1. What’s Distributed Tracing?
Assume you’ve designed your application using a microservice architecture and for a feature like signup you have:
a. service that creates the user in the database,
b. …another service that send an event to a messaging queue,
c. and finally a service to send an email to the user reacting to the event created in the messaging queue.
FYI this is just signup. (BTW I don’t recommend starting a project like this unless it’s an already existing project you’ve decided to break apart but I’ll leave that for another day).
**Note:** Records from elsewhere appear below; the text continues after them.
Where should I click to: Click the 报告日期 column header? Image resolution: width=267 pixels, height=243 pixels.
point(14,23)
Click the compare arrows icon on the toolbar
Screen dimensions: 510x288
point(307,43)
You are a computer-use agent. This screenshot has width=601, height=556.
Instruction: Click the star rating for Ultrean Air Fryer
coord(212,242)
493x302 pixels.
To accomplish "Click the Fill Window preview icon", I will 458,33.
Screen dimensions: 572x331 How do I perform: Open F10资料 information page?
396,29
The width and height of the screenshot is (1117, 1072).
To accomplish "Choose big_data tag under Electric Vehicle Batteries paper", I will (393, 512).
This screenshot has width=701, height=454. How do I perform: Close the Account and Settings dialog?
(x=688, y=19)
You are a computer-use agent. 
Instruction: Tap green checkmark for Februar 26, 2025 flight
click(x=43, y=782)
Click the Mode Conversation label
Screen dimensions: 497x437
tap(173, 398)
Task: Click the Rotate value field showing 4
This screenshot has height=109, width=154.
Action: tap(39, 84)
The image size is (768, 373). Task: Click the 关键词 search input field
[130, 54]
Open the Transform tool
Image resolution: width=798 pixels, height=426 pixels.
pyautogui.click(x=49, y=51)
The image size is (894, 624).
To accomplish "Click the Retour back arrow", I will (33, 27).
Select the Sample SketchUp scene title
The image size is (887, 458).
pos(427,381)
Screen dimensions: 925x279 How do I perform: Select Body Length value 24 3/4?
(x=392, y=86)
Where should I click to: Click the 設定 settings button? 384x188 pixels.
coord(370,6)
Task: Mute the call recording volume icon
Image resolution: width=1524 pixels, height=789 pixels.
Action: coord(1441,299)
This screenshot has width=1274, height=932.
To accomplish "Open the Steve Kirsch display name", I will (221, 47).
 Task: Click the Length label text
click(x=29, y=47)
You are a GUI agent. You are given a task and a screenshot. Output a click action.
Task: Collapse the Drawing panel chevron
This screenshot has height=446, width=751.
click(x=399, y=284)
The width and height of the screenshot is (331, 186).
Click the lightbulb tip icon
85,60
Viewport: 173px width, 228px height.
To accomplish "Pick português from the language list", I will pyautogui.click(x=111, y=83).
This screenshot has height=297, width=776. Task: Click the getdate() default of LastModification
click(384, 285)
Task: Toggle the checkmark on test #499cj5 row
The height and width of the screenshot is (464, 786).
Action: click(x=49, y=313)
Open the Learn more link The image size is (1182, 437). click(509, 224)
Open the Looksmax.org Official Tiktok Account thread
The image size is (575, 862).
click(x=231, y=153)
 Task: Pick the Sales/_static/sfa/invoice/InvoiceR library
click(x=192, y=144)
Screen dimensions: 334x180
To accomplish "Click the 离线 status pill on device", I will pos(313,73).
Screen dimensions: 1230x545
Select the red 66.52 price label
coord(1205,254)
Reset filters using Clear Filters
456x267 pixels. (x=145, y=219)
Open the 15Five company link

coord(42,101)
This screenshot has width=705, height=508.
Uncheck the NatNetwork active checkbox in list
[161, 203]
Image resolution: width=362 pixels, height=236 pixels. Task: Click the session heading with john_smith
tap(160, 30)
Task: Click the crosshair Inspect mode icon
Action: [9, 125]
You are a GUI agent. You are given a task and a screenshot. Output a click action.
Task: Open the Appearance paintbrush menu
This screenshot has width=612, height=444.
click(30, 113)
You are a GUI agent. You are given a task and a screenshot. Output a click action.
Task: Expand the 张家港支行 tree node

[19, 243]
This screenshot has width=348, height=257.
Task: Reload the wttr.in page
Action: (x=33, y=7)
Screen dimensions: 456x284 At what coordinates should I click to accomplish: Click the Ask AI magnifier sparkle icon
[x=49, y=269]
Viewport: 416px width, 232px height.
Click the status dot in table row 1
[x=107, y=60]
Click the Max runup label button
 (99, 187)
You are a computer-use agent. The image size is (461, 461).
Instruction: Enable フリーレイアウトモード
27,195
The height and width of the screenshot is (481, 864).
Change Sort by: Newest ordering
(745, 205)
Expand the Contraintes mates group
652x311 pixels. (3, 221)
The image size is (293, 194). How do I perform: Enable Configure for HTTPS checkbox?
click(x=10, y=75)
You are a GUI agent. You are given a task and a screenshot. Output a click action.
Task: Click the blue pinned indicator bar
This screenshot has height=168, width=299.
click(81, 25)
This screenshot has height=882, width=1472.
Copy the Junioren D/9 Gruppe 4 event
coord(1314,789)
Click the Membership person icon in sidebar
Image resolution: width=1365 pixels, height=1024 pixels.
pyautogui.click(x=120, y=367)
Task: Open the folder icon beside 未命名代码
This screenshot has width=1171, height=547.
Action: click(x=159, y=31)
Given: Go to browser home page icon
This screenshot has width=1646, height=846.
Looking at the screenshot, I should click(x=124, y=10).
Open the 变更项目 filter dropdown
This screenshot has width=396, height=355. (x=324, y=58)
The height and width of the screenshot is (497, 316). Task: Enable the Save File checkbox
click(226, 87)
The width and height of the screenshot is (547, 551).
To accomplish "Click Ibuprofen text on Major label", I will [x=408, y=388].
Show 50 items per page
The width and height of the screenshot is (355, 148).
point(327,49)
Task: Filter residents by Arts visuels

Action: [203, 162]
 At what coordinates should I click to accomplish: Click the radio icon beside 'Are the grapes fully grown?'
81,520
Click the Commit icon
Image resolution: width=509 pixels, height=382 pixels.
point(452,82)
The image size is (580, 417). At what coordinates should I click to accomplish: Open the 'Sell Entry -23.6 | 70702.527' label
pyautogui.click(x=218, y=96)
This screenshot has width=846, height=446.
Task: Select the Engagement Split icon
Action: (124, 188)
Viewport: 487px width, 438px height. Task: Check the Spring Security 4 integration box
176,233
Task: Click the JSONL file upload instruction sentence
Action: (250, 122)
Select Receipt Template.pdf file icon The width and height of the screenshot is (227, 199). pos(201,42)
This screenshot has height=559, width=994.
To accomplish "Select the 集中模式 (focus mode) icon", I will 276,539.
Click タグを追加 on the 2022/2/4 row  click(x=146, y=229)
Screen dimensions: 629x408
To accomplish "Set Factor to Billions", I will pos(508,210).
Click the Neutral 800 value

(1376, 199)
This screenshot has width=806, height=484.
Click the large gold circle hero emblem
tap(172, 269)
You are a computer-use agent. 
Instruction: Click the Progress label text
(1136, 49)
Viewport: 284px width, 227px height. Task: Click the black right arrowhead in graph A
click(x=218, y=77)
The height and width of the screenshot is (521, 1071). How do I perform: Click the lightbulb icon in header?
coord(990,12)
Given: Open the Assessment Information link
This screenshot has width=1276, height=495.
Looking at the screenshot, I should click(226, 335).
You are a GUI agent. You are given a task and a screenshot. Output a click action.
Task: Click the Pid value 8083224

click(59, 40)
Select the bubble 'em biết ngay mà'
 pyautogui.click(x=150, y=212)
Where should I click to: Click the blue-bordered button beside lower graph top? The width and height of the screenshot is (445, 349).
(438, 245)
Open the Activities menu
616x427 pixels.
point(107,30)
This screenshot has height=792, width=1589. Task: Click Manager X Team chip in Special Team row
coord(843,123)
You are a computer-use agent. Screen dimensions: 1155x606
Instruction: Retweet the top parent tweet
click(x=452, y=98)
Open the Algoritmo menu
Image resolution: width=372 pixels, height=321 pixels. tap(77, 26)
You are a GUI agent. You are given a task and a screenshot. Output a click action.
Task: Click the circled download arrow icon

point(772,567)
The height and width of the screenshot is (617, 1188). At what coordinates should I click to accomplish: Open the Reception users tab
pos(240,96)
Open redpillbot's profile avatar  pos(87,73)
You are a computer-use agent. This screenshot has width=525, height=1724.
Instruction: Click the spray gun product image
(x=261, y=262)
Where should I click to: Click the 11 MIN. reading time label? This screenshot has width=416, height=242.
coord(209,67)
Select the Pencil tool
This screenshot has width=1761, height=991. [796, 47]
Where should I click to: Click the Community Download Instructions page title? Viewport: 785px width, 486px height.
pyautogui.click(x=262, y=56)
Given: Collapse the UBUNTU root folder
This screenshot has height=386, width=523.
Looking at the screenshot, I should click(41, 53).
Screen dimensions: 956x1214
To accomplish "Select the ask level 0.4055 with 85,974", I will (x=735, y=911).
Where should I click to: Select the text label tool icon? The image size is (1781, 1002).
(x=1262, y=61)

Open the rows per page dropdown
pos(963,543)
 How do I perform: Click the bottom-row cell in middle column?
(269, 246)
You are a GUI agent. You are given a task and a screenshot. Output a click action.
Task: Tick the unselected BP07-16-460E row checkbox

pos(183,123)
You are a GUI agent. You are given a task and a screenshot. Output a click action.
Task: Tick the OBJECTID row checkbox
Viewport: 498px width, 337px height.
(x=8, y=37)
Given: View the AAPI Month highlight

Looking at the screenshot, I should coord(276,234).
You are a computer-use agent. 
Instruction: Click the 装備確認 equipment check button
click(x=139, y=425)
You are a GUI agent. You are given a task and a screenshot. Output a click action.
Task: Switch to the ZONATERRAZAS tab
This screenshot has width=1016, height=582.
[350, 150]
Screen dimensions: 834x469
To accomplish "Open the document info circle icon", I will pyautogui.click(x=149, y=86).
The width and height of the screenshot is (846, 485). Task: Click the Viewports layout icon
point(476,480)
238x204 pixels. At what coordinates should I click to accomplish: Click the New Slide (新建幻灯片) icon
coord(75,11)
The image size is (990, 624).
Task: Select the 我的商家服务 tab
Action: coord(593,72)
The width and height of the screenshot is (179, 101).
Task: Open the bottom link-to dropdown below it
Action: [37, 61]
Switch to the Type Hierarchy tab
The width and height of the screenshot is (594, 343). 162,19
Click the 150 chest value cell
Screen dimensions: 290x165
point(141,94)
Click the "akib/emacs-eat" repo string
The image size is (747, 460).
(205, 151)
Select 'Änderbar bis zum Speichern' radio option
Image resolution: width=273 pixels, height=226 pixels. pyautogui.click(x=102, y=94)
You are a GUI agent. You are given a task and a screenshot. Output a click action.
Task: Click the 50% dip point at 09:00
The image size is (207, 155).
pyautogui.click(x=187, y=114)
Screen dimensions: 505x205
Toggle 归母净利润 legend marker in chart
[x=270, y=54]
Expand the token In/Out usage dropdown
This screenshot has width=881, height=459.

Monitoring can be a problem since requests can propagate between multiple services, probably running on different containers/hosts. In a “pure” microservice system the services might not even be sharing resources like database. How then can we explain or know that although Kofi Mensah’s account details were successfully created by the signup service, the emailing service failed to send an email to Kofi Mensah without having to grep through multiple log files across different hosts. With this particular example it’s not that our emailing service stopped working or wasn’t running, it just didn’t send email to Kofi Mensah but probably sent an email to another user after.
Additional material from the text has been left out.